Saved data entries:
════════════════════

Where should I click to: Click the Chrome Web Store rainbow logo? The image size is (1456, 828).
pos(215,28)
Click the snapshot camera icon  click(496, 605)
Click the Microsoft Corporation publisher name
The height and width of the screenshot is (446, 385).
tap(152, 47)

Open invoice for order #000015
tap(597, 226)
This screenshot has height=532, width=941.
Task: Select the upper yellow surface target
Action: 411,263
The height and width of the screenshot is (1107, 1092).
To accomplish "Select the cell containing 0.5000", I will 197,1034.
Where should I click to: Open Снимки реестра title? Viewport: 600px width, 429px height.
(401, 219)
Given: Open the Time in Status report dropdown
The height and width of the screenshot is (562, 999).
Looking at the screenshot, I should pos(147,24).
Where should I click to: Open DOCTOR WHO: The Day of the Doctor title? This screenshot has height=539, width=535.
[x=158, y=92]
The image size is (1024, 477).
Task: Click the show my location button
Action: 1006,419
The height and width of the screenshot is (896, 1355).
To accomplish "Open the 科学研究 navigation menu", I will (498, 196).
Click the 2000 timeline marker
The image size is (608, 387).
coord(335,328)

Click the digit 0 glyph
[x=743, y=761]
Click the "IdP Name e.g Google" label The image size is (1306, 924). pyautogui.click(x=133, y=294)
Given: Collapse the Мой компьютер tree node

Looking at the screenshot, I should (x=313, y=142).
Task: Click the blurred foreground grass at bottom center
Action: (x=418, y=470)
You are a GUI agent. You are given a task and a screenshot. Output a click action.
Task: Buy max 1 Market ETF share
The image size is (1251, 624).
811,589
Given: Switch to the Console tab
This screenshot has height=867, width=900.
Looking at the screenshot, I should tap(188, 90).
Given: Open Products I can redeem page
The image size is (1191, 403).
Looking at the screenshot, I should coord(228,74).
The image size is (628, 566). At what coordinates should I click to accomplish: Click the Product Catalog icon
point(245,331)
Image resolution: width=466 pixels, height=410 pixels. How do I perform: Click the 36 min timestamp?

════════════════════

### Exercise:
Reproduce exactly the line containing "Given: Switch to the Console tab" and every line after it through the end of the records above, and nothing else.

### Written solution:
Given: Switch to the Console tab
This screenshot has height=867, width=900.
Looking at the screenshot, I should tap(188, 90).
Given: Open Products I can redeem page
The image size is (1191, 403).
Looking at the screenshot, I should coord(228,74).
The image size is (628, 566). At what coordinates should I click to accomplish: Click the Product Catalog icon
point(245,331)
Image resolution: width=466 pixels, height=410 pixels. How do I perform: Click the 36 min timestamp?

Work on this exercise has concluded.